Charging the batteries
By John Robertson
If you’re looking for a good debate, just mention the word CISM — Critical Incident Stress Management. There are more opinions about this theme than one cares to know. However, many have not taken the time to actually clarify its meaning so the result is like the “broken telephone” game. The message received is not the one sent.
By John Robertson
To illustrate this, a psychologist said at a first responders suicide prevention event that CISM and debriefings don’t work; debriefings don’t prevent post-traumatic stress disorder (PTSD). Debriefings need to be used as part of a group process and should never be used as a stand-alone intervention.
The irony is that he was actually bolstering the marketing brochure for CISM, which is not, and should never be considered a Critical Incident Stress Debriefing (CISD). It was never intended to prevent PTSD; it is to mitigate the crisis reactions with peers and must be used as part of a group process. Sadly, many Employee Assistance Programs (EAPs) don’t understand this and instead they run debriefings alone with some clinicians who are not trained in it.
CISM is like the toolbox and CISD is a tool in this toolbox. The CISM process must integrate three core areas:
1.) Pre-incident education, supports, training and equipping integrated with coaching (i.e. not a classroom model). This can be essentially the exact same model for use of force, firearms., etc.
2.) Then it must have an intervention process. When things hit the fan, what about the people? So many have emergency plans but what about the human beings who have family on the phone while they are on scene and needed there, for example? How do we help them?
It is imperative to remember that a crisis is never determined by an event; it is always determined by the reactions to an event. One event that gives me a severe psychological charlie-horse may not even make my colleague’s radar, for example.
Let’s say two officers attend a child fatal case. One of the officers, who does not have children, walks away feeling sad but the other feels like she’s taken a shot to the solar plexus as she has a child in the same age group.
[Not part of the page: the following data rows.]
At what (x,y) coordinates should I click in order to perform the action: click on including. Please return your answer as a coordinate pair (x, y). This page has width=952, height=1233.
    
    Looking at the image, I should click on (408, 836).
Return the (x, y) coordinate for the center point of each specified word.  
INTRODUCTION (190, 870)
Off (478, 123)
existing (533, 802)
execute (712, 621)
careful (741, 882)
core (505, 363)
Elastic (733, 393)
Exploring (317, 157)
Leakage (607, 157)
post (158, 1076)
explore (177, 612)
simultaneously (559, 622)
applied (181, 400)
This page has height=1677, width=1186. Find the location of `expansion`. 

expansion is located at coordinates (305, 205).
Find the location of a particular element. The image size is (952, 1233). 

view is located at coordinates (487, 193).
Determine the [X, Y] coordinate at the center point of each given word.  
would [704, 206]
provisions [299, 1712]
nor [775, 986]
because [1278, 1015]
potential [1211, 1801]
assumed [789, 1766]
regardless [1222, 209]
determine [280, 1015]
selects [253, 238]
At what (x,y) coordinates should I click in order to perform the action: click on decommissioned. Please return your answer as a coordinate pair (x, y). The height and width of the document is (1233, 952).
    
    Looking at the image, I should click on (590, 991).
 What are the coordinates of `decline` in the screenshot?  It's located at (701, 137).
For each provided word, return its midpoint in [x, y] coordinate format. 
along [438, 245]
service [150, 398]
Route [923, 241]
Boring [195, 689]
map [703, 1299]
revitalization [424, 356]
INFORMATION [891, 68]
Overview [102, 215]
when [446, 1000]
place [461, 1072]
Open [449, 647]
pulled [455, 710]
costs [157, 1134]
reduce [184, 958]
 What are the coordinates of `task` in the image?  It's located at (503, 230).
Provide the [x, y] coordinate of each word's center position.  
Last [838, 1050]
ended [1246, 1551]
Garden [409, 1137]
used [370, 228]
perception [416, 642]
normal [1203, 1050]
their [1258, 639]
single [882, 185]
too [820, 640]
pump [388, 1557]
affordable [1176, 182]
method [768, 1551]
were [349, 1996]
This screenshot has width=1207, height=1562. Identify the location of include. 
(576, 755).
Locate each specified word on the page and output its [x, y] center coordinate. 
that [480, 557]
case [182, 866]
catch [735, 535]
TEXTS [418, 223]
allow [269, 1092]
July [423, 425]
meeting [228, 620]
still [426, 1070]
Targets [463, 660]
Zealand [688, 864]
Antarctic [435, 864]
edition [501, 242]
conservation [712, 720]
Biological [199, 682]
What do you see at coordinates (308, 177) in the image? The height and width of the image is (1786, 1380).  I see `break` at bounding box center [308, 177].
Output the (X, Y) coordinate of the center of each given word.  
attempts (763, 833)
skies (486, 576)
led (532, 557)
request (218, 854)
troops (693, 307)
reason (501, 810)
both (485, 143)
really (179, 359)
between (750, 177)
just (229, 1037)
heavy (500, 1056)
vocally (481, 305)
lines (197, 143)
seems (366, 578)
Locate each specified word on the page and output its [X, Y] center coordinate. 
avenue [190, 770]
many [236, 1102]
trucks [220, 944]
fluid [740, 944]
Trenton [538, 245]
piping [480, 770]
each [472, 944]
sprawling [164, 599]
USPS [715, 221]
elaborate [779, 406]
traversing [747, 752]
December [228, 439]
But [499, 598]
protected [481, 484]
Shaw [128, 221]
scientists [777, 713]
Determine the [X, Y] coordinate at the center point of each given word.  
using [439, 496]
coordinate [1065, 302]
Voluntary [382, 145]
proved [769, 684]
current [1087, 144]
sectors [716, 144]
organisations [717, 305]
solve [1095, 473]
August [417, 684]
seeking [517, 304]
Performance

Peer support matters, but if the agency only focuses on the one sad officer, then it might seem like “everyone is fine,” and there could be unlooked-for performance issues down the road. By the way, this is not a performance issue.
3.) Next is the follow through process to get the affected person into a healthy new norm. Most of us have had the physical charlie-horse experience and the coach that instructs us to walk it off, telling us we’re fine, even though it still flipping well hurts. This approach is the same thing as saying to a person after a crisis, “Suck it up.”
For all the education and training happening, we are still allowing people to do this to each other. Want proof? Watch and listen to how the word “strong” is applied in everyday speech, as if being “strong” means showing no emotion.
Some of the death notifications I have had to do went the “best” they could because I showed emotion. On the other hand, I saw reactions when an officer shared information without emotion (aka it’s just a transfer of information) and it was not ideal.
To think of the CISM process, think of a human as a battery. Whether it is aging parents or kids, or workplace dynamics, life will drain our battery like the dome light on older cars. A critical event just draws too much for us to absorb, like leaving the dome light on during a cold winter night. Self-care and peer support is about getting some charge back into our batteries.
CISM is not a debriefing or a defusing. It is the process of pre-incident training and education, intervention and post-event support, and follow-through, too.
If the organizational thinking behind CISM is not along this continuum when someone is impacted by a crisis, the result will be “whack-a-mole” approach. This process starts with peers and mid-senior leadership. Perhaps it could start with you.
John Robertson is a certified trauma specialist, certified human behaviour specialist and approved instructor in Group, Advanced Group, Individual-Peer Crisis Intervention and Support, Grief Following Trauma, and law enforcement perspectives for CISM enhancements. He is the founder of FORTLOG Services and is based in Ottawa.